● Assigned task: A single number is required: the count of lines in the following entries that include the word "agent".
+++ Provided data +++
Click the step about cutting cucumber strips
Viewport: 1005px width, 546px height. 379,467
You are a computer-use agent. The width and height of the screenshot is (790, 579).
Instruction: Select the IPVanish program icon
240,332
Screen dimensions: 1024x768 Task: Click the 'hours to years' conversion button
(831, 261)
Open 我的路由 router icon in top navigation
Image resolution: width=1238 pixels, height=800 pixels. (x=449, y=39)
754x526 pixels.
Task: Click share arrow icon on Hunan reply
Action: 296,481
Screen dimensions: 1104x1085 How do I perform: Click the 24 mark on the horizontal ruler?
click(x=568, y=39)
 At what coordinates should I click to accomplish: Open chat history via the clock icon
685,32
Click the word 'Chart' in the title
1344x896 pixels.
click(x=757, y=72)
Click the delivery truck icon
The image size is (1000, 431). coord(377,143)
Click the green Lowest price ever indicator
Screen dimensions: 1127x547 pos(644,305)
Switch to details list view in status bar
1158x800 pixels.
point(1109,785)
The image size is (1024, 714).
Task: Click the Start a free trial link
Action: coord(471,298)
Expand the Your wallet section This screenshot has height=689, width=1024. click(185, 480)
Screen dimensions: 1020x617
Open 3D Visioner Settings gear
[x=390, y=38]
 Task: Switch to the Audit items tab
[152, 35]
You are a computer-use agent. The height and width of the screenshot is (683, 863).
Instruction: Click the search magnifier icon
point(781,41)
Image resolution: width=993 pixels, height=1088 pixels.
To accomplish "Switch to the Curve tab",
+++
● Expected answer: 2